[REQUIREMENT] Continue the article about the ship USS Harnett County below, picking up right after its last sentence; the data after the article is not part of it.

[QUOTED PASSAGE]
——
USS LST-821, renamed USS Harnett County (LST-821/AGP-281), was an  built for the United States Navy during World War II. She was named for Harnett County, North Carolina and was the only U.S. Naval vessel to bear the name. She served the United States Navy in World War II and the Vietnam War. She was transferred to South Vietnam's Republic of Vietnam Navy, which named her RVNS My Tho (HQ-800).

After the Vietnam War, Harnett County was transferred to the Philippine Navy, which named her BRP Sierra Madre (LT-57). In 1999 the Philippine government deliberately had her run aground on Second Thomas Shoal in the Spratly Islands to serve as an outpost of the Philippine Marine Corps to assert Philippine sovereignty in the country's dispute with China over the ownership of the Spratly Islands. To this day, she still serves that function.

US Service history
USS LST-821 was laid down on 19 September 1944 at Evansville, Indiana by the Missouri Valley Bridge & Iron Company. The ship was launched on 27 October 1944, sponsored by Mrs. Hugh Robertson, Sr.. LST-821 was commissioned on 14 November 1944.
——
[MATERIAL PROVIDED]
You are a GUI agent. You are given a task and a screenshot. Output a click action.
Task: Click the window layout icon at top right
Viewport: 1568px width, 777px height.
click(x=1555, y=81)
——
[EXERCISE OUTPUT]
During World War II, LST-821 was assigned to the Asiatic-Pacific theater and participated in the assault and occupation of Okinawa Gunto from April through June 1945. Following the War, she performed occupation duty in the Far East until early December 1945. LST-821 returned to the United States and was decommissioned in March 1946 and assigned to the Pacific Reserve Fleet. On 1 July 1955 all remaining LSTs were given names of U.S. counties; LST-821 was named USS Harnett County (LST-821).
 
Recommissioned on 20 August 1966 at the Mare Island Navy Yard, Vallejo, California, Harnett County saw extensive service during the Vietnam War, operating as part of Operation Game Warden, a brown-water navy effort to keep the rivers free of Viet Cong infiltration. Four landing ship tanks were recommissioned to support river patrol operations with the intent of keeping three ships on-station at any one time supporting a River Division of 10 Patrol Boat, River (PBR), a Detachment of two UH-1B helicopter gunships and a SEAL Platoon. The ship not on-station was undergoing ship repairs in the Western Pacific. USS Harnett County reported on-station to CTF 116 on 12 January 1967 and operated as a Patrol Craft Tender (AGP) for the next 43 months on the rivers of the Mekong Delta.

Harnett County participated in the following campaigns: 
 The Vietnamese Counteroffensive – Phase II (12 January to 31 May 1967)
 The Vietnamese Counteroffensive – Phase III (1 June to 12 July 1967 and 17 August 1967 to 29 January 1968)
 The Tet Counteroffensive (30 January to 27 February 1968)
 The Vietnamese Counteroffensive – Phase IV (9 April to 30 June 1968)
 The Vietnamese Counteroffensive – Phase V (1 July to 1 November 1968)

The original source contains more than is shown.